• _Collected data entries_:
- - - -

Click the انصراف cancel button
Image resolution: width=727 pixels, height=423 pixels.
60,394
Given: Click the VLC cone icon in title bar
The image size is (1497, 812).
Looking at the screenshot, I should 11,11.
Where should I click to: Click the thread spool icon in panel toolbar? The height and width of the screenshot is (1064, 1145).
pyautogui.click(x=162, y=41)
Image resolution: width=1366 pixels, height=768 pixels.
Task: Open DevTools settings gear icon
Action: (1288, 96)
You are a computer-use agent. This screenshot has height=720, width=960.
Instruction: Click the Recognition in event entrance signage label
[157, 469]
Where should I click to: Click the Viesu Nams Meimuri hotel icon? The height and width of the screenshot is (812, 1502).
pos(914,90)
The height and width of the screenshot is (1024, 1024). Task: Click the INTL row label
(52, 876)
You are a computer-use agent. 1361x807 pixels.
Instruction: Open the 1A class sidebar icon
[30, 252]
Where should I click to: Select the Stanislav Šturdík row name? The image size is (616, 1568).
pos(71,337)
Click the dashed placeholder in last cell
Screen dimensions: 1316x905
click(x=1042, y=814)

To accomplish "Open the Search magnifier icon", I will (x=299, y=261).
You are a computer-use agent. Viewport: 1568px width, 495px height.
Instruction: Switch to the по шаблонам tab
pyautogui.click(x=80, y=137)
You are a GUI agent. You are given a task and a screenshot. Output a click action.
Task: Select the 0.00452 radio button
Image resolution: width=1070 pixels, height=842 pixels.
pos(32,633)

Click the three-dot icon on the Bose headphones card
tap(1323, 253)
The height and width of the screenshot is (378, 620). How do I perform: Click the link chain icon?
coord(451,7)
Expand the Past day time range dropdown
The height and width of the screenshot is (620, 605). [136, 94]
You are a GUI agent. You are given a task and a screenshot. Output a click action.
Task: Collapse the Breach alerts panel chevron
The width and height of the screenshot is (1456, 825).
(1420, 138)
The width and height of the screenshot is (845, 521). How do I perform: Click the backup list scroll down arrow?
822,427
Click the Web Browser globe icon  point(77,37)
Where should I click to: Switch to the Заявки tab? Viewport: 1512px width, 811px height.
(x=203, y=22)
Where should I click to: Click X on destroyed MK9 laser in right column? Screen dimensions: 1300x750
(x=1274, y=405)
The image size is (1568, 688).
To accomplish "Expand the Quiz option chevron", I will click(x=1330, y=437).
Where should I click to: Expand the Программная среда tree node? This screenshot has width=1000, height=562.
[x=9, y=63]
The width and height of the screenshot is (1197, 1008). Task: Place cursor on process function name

- - - -

• _TO DO_:
Extract all of the data shown above and repeat it verbatim.

• _SOLUTION_:
Click the انصراف cancel button
Image resolution: width=727 pixels, height=423 pixels.
60,394
Given: Click the VLC cone icon in title bar
The image size is (1497, 812).
Looking at the screenshot, I should 11,11.
Where should I click to: Click the thread spool icon in panel toolbar? The height and width of the screenshot is (1064, 1145).
pyautogui.click(x=162, y=41)
Image resolution: width=1366 pixels, height=768 pixels.
Task: Open DevTools settings gear icon
Action: (1288, 96)
You are a computer-use agent. This screenshot has height=720, width=960.
Instruction: Click the Recognition in event entrance signage label
[157, 469]
Where should I click to: Click the Viesu Nams Meimuri hotel icon? The height and width of the screenshot is (812, 1502).
pos(914,90)
The height and width of the screenshot is (1024, 1024). Task: Click the INTL row label
(52, 876)
You are a computer-use agent. 1361x807 pixels.
Instruction: Open the 1A class sidebar icon
[30, 252]
Where should I click to: Select the Stanislav Šturdík row name? The image size is (616, 1568).
pos(71,337)
Click the dashed placeholder in last cell
Screen dimensions: 1316x905
click(x=1042, y=814)

To accomplish "Open the Search magnifier icon", I will (x=299, y=261).
You are a computer-use agent. Viewport: 1568px width, 495px height.
Instruction: Switch to the по шаблонам tab
pyautogui.click(x=80, y=137)
You are a GUI agent. You are given a task and a screenshot. Output a click action.
Task: Select the 0.00452 radio button
Image resolution: width=1070 pixels, height=842 pixels.
pos(32,633)

Click the three-dot icon on the Bose headphones card
tap(1323, 253)
The height and width of the screenshot is (378, 620). How do I perform: Click the link chain icon?
coord(451,7)
Expand the Past day time range dropdown
The height and width of the screenshot is (620, 605). [136, 94]
You are a GUI agent. You are given a task and a screenshot. Output a click action.
Task: Collapse the Breach alerts panel chevron
The width and height of the screenshot is (1456, 825).
(1420, 138)
The width and height of the screenshot is (845, 521). How do I perform: Click the backup list scroll down arrow?
822,427
Click the Web Browser globe icon  point(77,37)
Where should I click to: Switch to the Заявки tab? Viewport: 1512px width, 811px height.
(x=203, y=22)
Where should I click to: Click X on destroyed MK9 laser in right column? Screen dimensions: 1300x750
(x=1274, y=405)
The image size is (1568, 688).
To accomplish "Expand the Quiz option chevron", I will click(x=1330, y=437).
Where should I click to: Expand the Программная среда tree node? This screenshot has width=1000, height=562.
[x=9, y=63]
The width and height of the screenshot is (1197, 1008). Task: Place cursor on process function name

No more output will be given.